> [TASK STATEMENT]:
In your reply, reproduce the lines from the first one below to the line containing "Task: Open the Search view in activity bar", inclusive, exactly as they stand.
(Beginning of EXCERPTED DATA)
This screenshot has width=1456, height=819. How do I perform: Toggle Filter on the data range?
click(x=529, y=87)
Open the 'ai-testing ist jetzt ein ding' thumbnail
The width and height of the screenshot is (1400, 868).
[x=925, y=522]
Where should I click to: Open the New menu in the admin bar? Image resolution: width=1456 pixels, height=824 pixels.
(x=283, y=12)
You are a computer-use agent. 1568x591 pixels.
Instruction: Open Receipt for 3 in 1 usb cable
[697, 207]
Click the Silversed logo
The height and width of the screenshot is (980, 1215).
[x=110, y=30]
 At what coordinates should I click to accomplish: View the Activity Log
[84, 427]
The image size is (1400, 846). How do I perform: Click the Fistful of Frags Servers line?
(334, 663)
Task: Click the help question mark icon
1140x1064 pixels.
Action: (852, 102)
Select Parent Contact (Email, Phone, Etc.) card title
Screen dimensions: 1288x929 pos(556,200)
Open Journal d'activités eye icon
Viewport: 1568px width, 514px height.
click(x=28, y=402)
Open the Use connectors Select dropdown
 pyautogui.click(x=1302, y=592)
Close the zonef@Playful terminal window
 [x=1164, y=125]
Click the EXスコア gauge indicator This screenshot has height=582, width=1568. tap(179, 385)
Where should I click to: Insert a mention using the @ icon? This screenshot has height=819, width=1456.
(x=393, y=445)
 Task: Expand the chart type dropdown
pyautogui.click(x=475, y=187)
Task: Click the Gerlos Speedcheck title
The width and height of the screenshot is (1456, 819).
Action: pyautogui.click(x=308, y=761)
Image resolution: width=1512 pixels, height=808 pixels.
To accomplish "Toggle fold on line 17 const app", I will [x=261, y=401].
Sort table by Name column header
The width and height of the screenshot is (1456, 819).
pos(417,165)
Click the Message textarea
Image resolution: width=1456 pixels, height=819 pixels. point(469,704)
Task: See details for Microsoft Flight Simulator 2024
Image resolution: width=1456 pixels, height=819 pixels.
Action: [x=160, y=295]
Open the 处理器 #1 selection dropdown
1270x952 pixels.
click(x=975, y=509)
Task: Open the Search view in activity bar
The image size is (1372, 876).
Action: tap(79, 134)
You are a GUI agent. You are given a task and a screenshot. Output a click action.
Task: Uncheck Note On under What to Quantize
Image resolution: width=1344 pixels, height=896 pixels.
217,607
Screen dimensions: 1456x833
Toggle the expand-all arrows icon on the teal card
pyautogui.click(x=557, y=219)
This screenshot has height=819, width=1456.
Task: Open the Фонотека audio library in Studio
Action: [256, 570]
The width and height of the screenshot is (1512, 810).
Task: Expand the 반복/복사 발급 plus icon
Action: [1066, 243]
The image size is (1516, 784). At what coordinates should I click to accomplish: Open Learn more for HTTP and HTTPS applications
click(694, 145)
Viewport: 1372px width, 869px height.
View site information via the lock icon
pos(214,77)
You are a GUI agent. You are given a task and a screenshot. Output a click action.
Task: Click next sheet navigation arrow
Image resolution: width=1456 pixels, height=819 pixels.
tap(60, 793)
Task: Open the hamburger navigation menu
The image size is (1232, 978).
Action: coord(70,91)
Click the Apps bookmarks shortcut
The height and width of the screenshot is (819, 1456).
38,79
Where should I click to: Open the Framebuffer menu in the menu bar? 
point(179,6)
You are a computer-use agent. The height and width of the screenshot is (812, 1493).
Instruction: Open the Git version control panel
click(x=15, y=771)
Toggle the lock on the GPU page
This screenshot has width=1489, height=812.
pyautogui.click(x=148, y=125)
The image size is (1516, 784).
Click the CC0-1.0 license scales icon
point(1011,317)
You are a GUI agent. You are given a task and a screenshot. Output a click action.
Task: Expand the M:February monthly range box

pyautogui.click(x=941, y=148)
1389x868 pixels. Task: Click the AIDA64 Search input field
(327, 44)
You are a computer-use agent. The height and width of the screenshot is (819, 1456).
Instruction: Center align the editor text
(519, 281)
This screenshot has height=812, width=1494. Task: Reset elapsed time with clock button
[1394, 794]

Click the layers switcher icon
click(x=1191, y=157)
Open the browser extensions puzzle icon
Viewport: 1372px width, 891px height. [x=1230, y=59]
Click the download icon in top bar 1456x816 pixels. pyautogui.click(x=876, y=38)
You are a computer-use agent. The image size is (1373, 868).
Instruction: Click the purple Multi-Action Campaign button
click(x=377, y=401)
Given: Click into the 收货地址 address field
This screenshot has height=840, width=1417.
(End of EXCERPTED DATA)
> [SOLUTION TO THIS PROBLEM]:
This screenshot has width=1456, height=819. How do I perform: Toggle Filter on the data range?
click(x=529, y=87)
Open the 'ai-testing ist jetzt ein ding' thumbnail
The width and height of the screenshot is (1400, 868).
[x=925, y=522]
Where should I click to: Open the New menu in the admin bar? Image resolution: width=1456 pixels, height=824 pixels.
(x=283, y=12)
You are a computer-use agent. 1568x591 pixels.
Instruction: Open Receipt for 3 in 1 usb cable
[697, 207]
Click the Silversed logo
The height and width of the screenshot is (980, 1215).
[x=110, y=30]
 At what coordinates should I click to accomplish: View the Activity Log
[84, 427]
The image size is (1400, 846). How do I perform: Click the Fistful of Frags Servers line?
(334, 663)
Task: Click the help question mark icon
1140x1064 pixels.
Action: (852, 102)
Select Parent Contact (Email, Phone, Etc.) card title
Screen dimensions: 1288x929 pos(556,200)
Open Journal d'activités eye icon
Viewport: 1568px width, 514px height.
click(x=28, y=402)
Open the Use connectors Select dropdown
 pyautogui.click(x=1302, y=592)
Close the zonef@Playful terminal window
 [x=1164, y=125]
Click the EXスコア gauge indicator This screenshot has height=582, width=1568. tap(179, 385)
Where should I click to: Insert a mention using the @ icon? This screenshot has height=819, width=1456.
(x=393, y=445)
 Task: Expand the chart type dropdown
pyautogui.click(x=475, y=187)
Task: Click the Gerlos Speedcheck title
The width and height of the screenshot is (1456, 819).
Action: pyautogui.click(x=308, y=761)
Image resolution: width=1512 pixels, height=808 pixels.
To accomplish "Toggle fold on line 17 const app", I will [x=261, y=401].
Sort table by Name column header
The width and height of the screenshot is (1456, 819).
pos(417,165)
Click the Message textarea
Image resolution: width=1456 pixels, height=819 pixels. point(469,704)
Task: See details for Microsoft Flight Simulator 2024
Image resolution: width=1456 pixels, height=819 pixels.
Action: [x=160, y=295]
Open the 处理器 #1 selection dropdown
1270x952 pixels.
click(x=975, y=509)
Task: Open the Search view in activity bar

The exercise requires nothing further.